# A little help with WPG/CO2/ferts??



## etgregoire (Aug 23, 2009)

Okay so I'm not totally clear on where my set up stands, and what I may be lacking (if anything?). Could I get some feedback on my setup? 

I currently have a 75g freshwater community planted tank. I have 2 hoods that each hold 2x 32 watt bulbs (although the bulbs themselves are actually 40 watt). In each hood I have a FloraGlo (2800K) and a PowerGlo (18,000K) bulb.

The lights are on for 12 hours a day, I recently stuck in some Seachem Flourish root tabs in various areas... and occasionally add a little TetraPlant FlouraPride. The substrate is 100 lbs standard gravel, medium/small size.

The plants are java fern, hornwort, cabomba, wisteria, amazon sword, crypt lucens, corkscrew val and moneywort. (wow i didn't realize I had so many.) 

So the question!!!

So some of the plants are doing okay, others are growing somewhat fast. Some are have a leaf wilting here and there - what is my long term plan for the plants / lights / fertilizing / co2 (hopefully not because it's a little soon to go there for me)? 

I just kind of got stuff and went for it, and I don't quite get the right combination of all the factors. Any insight is greatly appreciated!
thanks,
Eric


----------



## squirrelcrusher (Sep 23, 2009)

I think your lighting coulg use some work. i think you want to stay between 6500-10,000K temp wise


----------



## susankat (Nov 15, 2008)

The wpg rule is really outdated and what you want to look at is the lumens of the bulbs. The K ratings that you are using should be okay for a low light to the lower end of medium light.
One thing that you must understand (everyone should understand) is that all plants that you put into a tank isn't going to grow perfectly fine for everyone. I found myself trying all kinds of plants for my light levels, some just don't do good in my tank. So I usually get rid of the ones that don't do good and try others till I find what does and stick with those. An example of this is hornwort. Anyone can grow this easy plant but me. It dies within a couple of days of putting it into one of my tanks, But I can grow other plants like no bodys business.

One basic rule to remember when using ferts is swords, crypts and vals are root feeders. Stem plants feed from the water column. Your also using a liquid fert but you may need to use it 2 or 3 times a week. You should also be dosing macros which is nitrogen, phosphates and potassium, and also a little iron. Most liquid ferts don't contain enough of these so needs to be dosed separate.


----------



## armedbiggiet (Jun 9, 2009)

Since you are using the stander 4ft bulbs I would recommond to try the philip's 6500k "daylight" at home depot. The floraglo it have the right spectrum but not the bright enough at all(the lumen) plus that K is too low which old days think that gives the color for plants specially for plants that grow in a green house or something. That powerglo which is too much K really design for the corals for salt water tank. There is not thing wrong with that powerglo as I use it too to bring out some color on fish but highest K goes the lumen start going down. So, best stay at 6500k to 10000k range.


----------



## armedbiggiet (Jun 9, 2009)

One more thing try to use 32 watt on a 32 watt's light housing for a better result. I know those T12s are cheaper with higher wattage but T8 32w are much brighter. And last don't mix T12 and T8 as these 2 using differnet ballest you might endup killing the bulb faster if you did not using the right bulb for the right light!


----------



## etgregoire (Aug 23, 2009)

I am using T8 32w. I think the shoplight is actually a T10 ballast, but not sure about the actual aquarium hood... is that a problem?


----------

◆ WRITTEN REQUEST 1 ◆
Answer these questions from the planted tank thread:
(a) How many hours a day does etgregoire keep the lights on?
(b) Which plant does susankat say dies within a couple of days of being put into one of susankat's tanks?
(c) Which bulb does armedbiggiet suggest trying from Home Depot?
◆ WRITTEN REQUEST 2 ◆
List every plant etgregoire names as being in the 75-gallon tank in the planted tank thread.
The material placed after the planted tank thread comes from a separate, unrelated source.

◆ DATASET EXTRACT ◆
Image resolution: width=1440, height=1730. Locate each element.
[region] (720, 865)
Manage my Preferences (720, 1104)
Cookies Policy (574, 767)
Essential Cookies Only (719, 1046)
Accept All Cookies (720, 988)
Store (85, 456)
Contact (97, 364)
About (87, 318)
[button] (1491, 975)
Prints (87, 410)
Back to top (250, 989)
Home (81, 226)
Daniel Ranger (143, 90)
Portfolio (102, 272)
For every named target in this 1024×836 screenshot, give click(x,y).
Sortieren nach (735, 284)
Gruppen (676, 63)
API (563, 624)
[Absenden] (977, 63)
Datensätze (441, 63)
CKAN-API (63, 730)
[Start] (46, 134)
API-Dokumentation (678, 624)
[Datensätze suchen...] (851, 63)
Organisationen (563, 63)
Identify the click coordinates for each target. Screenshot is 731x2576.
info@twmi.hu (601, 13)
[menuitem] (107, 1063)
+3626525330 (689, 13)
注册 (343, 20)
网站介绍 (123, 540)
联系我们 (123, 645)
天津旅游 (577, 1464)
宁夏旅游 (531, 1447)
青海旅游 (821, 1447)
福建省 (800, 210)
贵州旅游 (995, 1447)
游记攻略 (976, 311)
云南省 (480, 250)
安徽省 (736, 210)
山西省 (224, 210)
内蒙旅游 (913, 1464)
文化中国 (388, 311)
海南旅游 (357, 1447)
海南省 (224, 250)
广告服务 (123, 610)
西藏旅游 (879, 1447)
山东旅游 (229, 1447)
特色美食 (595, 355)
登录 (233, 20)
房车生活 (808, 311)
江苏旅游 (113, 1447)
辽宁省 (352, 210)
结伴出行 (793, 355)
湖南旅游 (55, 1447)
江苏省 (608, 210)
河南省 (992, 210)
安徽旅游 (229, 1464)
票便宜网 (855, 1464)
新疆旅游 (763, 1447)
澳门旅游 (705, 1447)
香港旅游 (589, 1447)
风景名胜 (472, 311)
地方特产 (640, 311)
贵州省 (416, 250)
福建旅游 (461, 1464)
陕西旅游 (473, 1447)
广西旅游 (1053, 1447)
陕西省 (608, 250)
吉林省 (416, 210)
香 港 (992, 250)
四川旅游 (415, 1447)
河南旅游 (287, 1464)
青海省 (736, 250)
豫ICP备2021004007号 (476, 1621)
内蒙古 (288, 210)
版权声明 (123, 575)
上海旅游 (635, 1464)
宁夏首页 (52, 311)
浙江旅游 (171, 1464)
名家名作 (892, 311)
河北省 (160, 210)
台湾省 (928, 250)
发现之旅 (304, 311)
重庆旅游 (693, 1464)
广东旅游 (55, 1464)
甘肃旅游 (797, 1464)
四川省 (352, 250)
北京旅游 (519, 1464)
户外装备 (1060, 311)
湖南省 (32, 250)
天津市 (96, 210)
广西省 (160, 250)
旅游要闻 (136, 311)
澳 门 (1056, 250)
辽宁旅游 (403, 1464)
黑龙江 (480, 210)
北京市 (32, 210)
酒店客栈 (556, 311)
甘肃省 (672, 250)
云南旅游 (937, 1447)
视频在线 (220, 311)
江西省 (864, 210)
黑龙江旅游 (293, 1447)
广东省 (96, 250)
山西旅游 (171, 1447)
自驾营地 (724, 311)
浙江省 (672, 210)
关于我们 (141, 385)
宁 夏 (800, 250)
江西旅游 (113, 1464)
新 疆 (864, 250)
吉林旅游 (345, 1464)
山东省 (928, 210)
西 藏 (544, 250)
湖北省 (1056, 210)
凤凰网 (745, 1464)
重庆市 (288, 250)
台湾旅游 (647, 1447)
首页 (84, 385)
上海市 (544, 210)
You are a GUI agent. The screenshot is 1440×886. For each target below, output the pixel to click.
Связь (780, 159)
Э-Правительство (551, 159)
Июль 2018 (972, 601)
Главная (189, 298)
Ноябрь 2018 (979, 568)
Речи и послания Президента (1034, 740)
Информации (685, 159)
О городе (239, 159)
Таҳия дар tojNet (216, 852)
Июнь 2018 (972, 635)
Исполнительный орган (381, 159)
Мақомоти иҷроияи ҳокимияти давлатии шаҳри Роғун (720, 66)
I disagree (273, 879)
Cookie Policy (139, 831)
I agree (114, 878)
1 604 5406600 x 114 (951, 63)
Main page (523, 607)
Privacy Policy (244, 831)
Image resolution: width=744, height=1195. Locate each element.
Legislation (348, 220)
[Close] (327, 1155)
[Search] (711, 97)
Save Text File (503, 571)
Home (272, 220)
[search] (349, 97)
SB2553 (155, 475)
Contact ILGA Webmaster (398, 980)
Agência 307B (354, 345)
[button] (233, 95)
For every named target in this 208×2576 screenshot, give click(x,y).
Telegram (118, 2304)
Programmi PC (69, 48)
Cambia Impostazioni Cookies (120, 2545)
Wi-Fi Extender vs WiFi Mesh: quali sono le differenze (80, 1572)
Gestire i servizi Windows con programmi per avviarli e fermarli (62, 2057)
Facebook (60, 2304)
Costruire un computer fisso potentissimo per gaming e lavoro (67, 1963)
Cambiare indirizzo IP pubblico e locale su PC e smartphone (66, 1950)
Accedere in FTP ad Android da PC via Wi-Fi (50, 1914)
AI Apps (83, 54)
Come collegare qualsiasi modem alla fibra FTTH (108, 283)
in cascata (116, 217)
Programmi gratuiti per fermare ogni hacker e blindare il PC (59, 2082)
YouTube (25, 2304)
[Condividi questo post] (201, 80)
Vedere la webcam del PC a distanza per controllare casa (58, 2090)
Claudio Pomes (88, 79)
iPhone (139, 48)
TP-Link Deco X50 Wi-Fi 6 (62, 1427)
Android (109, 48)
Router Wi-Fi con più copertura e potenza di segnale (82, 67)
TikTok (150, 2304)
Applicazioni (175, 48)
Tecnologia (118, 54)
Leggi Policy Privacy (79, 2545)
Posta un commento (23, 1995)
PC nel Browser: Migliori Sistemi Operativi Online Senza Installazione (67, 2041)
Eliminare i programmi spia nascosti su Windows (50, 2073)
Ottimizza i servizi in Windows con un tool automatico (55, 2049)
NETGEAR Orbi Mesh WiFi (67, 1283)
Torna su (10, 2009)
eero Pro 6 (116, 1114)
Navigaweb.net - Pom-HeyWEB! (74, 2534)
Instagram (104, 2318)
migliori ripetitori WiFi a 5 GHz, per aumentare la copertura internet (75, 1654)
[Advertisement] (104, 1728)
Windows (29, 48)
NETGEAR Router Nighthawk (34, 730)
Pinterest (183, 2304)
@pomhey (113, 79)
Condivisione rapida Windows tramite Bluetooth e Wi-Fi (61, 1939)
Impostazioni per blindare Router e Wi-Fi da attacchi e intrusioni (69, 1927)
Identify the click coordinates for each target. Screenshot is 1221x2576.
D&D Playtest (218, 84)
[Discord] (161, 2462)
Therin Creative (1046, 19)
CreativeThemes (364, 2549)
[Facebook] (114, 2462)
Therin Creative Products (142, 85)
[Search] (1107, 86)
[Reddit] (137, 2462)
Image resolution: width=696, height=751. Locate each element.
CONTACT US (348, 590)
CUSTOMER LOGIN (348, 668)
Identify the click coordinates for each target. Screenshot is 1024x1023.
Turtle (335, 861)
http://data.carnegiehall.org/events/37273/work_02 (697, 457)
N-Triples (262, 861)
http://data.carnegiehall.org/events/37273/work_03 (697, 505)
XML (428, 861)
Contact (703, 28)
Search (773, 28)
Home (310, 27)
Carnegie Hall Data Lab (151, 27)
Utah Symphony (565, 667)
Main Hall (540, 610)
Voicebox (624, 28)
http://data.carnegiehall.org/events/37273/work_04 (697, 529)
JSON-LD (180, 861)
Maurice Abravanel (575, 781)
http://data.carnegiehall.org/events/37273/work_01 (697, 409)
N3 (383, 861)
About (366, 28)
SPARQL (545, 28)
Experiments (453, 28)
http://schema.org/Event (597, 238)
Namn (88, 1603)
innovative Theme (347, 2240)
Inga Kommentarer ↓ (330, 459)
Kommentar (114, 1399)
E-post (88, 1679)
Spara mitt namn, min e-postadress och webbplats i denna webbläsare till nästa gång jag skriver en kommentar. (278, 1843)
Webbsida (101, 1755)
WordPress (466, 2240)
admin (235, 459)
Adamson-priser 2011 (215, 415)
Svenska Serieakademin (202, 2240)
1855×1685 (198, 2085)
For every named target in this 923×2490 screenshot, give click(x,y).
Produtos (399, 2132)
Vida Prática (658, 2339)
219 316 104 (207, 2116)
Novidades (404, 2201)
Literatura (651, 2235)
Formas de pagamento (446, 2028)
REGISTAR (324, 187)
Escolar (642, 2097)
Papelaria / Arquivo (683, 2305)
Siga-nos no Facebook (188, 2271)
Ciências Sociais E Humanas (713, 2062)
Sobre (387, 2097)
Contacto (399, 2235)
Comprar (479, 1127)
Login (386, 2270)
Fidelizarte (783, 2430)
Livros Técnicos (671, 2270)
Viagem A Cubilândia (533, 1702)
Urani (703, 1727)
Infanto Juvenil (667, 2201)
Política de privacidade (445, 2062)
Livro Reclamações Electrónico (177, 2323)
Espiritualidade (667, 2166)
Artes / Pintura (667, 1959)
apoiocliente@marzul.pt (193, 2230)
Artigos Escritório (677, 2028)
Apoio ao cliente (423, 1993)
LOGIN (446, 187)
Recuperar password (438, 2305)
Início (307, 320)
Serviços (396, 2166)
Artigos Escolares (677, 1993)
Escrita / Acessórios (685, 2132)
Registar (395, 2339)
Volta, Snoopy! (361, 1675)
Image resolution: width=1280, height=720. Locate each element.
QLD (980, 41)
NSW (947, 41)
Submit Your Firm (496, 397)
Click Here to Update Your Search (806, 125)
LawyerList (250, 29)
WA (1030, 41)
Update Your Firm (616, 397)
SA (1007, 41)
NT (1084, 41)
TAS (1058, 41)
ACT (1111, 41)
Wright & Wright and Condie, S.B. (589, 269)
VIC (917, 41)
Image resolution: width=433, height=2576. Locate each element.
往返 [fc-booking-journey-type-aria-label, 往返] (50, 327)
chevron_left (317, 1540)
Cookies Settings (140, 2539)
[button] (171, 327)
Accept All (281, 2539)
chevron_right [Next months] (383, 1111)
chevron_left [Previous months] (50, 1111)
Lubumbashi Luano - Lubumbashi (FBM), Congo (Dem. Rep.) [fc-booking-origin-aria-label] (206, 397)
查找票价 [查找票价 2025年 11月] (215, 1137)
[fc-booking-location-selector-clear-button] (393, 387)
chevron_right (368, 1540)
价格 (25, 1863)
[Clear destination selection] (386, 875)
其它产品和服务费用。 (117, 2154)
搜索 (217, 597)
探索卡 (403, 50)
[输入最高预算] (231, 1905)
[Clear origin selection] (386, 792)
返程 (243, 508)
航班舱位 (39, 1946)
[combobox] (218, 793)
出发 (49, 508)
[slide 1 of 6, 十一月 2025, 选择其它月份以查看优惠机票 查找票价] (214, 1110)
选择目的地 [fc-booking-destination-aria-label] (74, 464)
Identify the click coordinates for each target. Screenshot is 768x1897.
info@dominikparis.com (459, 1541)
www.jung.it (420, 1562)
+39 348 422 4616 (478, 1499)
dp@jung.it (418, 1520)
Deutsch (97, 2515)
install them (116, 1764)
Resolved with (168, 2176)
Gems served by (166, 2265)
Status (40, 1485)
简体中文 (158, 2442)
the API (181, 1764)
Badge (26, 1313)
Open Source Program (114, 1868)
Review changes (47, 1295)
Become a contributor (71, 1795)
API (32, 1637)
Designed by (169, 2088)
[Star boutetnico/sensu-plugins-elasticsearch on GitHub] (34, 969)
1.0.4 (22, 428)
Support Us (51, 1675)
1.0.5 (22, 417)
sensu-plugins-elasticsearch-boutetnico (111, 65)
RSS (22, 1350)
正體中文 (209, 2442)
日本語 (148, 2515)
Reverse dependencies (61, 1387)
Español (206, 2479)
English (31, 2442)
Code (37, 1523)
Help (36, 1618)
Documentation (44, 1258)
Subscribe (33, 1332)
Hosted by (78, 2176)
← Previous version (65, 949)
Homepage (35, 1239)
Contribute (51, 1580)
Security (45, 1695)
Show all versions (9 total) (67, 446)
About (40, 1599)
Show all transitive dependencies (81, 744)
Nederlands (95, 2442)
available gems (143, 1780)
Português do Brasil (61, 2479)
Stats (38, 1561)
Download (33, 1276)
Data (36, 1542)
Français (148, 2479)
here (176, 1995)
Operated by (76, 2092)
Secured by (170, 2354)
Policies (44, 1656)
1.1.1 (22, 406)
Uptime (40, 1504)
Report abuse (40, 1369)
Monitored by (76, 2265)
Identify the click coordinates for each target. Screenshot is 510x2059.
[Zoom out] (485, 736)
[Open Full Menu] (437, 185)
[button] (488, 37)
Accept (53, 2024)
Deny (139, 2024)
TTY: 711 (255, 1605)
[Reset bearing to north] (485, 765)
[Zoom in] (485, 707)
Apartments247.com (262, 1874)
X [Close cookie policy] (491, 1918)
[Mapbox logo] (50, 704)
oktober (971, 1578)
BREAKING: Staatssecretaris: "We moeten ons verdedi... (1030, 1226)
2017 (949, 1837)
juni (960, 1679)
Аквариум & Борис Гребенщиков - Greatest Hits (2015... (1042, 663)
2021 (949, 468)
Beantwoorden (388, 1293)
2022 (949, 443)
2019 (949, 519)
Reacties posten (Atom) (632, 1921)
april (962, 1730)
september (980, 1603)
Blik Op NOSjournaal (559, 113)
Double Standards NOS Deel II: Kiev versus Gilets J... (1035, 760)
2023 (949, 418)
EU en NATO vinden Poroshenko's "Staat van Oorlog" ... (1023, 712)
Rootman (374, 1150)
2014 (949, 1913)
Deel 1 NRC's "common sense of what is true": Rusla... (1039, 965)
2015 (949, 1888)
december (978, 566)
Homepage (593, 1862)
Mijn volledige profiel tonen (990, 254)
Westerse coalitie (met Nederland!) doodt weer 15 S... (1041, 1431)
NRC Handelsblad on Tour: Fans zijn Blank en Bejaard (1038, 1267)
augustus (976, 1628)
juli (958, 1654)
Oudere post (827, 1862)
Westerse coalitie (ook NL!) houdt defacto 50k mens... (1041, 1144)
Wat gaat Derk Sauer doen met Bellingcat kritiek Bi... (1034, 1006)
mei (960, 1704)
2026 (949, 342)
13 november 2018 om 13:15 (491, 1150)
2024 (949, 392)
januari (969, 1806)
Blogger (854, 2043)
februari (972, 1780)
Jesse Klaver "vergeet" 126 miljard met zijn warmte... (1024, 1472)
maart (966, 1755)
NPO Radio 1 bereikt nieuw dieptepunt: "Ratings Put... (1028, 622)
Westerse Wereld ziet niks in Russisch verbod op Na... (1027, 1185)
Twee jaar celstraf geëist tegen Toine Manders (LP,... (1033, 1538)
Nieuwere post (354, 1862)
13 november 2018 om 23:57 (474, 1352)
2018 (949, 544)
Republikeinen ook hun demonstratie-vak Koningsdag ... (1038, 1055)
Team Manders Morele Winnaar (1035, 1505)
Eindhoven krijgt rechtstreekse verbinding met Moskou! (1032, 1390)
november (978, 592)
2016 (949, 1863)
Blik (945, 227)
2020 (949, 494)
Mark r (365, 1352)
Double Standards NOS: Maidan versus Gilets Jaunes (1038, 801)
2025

◆ FULL RESPONSE 1 ◆
(a) 12 hours
(b) Hornwort
(c) The Philips 6500K "daylight" bulb

◆ FULL RESPONSE 2 ◆
- Java fern
- Hornwort
- Cabomba
- Wisteria
- Amazon sword
- Crypt lucens
- Corkscrew val
- Moneywort